What if there was a pill that would prolong life, increase energy, improve concentration and boost mood?
It already exists, except it’s not medicine. It’s simply a good night’s sleep.
You’re invited to celebrate the power of sleep on World Sleep Day, being held this year on March 15, 2013.
Harnessing the power of sleep: 10 commandments
To sleep well, follow the 10 commandments of sleep:
1. Fix a bedtime and an awakening time.
2. If you are in the habit of taking siestas (naps), do not exceed 45 minutes of daytime sleep.
3. Avoid excessive alcohol ingestion 4 hours before bedtime and do not smoke.
4. Avoid caffeine 6 hours before bedtime. This includes coffee, tea and many sodas, as well as chocolate.
5. Avoid heavy, spicy, or sugary foods 4 hours before bedtime. A light snack before bed is acceptable.
6. Exercise regularly, but not right before bed.
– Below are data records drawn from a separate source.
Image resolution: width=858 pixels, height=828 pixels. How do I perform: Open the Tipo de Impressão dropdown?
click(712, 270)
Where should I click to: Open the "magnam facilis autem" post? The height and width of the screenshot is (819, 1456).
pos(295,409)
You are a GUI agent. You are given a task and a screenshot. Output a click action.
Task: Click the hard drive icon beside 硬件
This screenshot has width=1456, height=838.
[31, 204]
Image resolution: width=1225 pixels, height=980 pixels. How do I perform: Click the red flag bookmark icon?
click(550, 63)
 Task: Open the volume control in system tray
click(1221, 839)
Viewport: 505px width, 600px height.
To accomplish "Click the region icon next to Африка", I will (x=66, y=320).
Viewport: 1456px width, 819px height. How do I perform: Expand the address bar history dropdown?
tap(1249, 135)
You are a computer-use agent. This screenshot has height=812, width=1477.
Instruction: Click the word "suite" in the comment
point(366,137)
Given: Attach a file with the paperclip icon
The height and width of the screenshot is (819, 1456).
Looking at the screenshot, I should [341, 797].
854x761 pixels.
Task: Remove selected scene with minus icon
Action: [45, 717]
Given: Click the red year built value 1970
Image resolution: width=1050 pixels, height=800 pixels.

7. Use comfortable bedding.
8. Find a comfortable temperature setting for sleeping and keep the room well ventilated.
9. Block out all distracting noise and eliminate as much light as possible.
10.Reserve the bed for sleep and sex. Don’t use the bedroom as an office, workroom or recreation room.
World Sleep Day 2013
The theme of World Sleep Day 2013 is “Good sleep, healthy aging.” Research has shown that sleep is as vital to healthy growth in childhood — as well as aging well in late adulthood — as good nutrition and regular activity. Because we spend up to one-third of our lives sleeping, it’s wise to consider its effects on overall health.
Lack of sleep, or poor quality sleep, is known to have a significant negative impact on health, both in the short and long term. Poor sleep has been associated with obesity, diabetes, weakened immune systems and even some cancers, as well as many psychological conditions such as depression and anxiety.
World Sleep Day will be held on March 15, 2013, to help draw attention to the restorative, health-boosting effects of sleep. It truly is nature’s best medicine.
How to get involved
World Sleep Day is organized by the World Association of Sleep Medicine (WASM), an international association whose mission is to advance sleep health worldwide.
“World Sleep Day is a worldwide wake-up call,” says Antonio Culebras, M.D., professor of neurology at SUNY, Upstate Medical University in Syracuse, New York and co-chair of the World Sleep Day Committee. “We want more people to be aware of the enormous importance of sleep to our health. This year’s focus on healthy aging could not be more timely as we all look for ways to truly enjoy growing older.”
You can get involved in World Sleep Day by becoming a delegate.
World Sleep Day delegates work locally to spread awareness of sleep issues by contacting local media, organizing public awareness events, hosting conferences and more.